# [Work to complete]
Count lines with "computer" below; give only the number.

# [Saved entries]
=-=-=-=-=
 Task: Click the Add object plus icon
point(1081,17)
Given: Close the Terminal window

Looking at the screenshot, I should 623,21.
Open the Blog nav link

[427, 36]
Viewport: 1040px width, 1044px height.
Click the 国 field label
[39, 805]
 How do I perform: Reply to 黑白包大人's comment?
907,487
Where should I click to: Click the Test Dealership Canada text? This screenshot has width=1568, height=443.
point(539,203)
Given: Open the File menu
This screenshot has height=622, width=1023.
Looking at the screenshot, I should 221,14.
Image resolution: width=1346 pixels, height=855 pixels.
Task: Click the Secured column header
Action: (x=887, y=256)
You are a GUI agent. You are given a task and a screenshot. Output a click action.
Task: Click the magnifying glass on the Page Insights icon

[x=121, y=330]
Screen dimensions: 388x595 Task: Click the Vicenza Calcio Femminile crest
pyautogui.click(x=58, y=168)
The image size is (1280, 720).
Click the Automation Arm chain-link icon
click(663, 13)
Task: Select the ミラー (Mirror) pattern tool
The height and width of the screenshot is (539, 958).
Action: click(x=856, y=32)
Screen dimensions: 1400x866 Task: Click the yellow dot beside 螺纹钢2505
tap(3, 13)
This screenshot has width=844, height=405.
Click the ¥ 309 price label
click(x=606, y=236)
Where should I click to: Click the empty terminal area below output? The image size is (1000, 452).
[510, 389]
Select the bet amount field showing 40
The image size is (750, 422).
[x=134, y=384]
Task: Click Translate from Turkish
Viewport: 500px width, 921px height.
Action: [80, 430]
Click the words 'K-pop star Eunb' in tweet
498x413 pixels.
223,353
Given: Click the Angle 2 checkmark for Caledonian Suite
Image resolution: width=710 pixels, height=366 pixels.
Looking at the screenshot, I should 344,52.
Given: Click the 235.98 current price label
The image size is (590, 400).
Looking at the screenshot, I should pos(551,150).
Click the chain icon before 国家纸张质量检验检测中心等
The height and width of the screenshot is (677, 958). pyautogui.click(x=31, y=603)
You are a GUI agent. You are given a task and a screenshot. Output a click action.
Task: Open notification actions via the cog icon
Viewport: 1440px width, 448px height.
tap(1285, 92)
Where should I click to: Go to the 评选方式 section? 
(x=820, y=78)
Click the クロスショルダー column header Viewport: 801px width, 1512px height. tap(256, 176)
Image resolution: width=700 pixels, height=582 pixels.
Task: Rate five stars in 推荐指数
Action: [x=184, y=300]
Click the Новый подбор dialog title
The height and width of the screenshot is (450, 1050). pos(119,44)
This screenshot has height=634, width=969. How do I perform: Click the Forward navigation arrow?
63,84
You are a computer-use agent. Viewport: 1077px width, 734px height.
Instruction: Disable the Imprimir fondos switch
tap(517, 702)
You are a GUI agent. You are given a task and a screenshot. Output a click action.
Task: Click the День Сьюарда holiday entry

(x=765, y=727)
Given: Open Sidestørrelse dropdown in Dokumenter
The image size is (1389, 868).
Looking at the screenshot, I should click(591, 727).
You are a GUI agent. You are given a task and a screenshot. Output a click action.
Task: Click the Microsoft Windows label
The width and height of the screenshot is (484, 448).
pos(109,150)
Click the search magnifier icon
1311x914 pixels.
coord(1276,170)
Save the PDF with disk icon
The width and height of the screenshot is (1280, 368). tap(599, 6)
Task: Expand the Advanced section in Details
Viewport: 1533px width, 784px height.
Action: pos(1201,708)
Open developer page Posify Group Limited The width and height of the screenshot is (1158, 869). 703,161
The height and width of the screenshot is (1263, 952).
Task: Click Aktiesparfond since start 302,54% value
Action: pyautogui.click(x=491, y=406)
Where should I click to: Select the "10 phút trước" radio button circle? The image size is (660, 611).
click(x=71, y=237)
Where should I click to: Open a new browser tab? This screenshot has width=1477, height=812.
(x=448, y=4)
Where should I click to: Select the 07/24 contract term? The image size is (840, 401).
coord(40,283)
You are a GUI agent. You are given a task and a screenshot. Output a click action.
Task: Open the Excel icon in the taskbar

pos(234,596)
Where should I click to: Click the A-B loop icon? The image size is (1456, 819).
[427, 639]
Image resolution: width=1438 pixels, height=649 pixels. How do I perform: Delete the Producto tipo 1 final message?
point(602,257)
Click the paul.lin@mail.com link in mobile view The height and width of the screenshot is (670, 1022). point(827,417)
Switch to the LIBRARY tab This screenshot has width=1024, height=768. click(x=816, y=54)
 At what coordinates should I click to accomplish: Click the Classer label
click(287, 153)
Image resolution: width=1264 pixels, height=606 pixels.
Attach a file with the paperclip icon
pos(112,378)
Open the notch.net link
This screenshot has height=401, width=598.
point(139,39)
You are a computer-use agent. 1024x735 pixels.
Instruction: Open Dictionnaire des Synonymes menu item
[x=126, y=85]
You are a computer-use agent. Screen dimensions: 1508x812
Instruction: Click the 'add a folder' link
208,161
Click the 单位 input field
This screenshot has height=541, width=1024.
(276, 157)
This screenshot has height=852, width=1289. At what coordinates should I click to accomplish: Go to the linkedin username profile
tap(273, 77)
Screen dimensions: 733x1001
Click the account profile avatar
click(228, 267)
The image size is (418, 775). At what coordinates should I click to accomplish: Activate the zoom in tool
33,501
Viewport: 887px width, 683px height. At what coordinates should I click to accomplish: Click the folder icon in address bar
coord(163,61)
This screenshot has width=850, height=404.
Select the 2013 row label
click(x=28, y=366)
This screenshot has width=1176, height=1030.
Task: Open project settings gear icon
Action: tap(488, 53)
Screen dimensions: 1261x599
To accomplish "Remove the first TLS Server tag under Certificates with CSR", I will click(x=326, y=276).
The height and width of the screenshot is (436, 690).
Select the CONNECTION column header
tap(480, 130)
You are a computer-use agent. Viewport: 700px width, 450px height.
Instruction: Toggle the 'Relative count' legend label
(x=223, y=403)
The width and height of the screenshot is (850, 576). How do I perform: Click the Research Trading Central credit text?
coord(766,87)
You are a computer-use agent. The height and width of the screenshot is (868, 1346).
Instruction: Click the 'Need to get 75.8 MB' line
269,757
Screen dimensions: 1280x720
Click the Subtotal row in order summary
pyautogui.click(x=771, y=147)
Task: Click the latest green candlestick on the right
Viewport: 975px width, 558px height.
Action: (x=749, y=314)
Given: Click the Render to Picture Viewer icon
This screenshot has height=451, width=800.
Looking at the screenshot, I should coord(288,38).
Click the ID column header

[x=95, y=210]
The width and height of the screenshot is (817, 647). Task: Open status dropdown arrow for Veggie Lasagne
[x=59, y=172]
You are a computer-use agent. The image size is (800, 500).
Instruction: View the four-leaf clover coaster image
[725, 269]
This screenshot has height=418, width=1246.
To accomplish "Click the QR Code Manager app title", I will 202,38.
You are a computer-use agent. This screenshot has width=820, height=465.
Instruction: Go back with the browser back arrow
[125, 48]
=-=-=-=-=
# [Task output]
7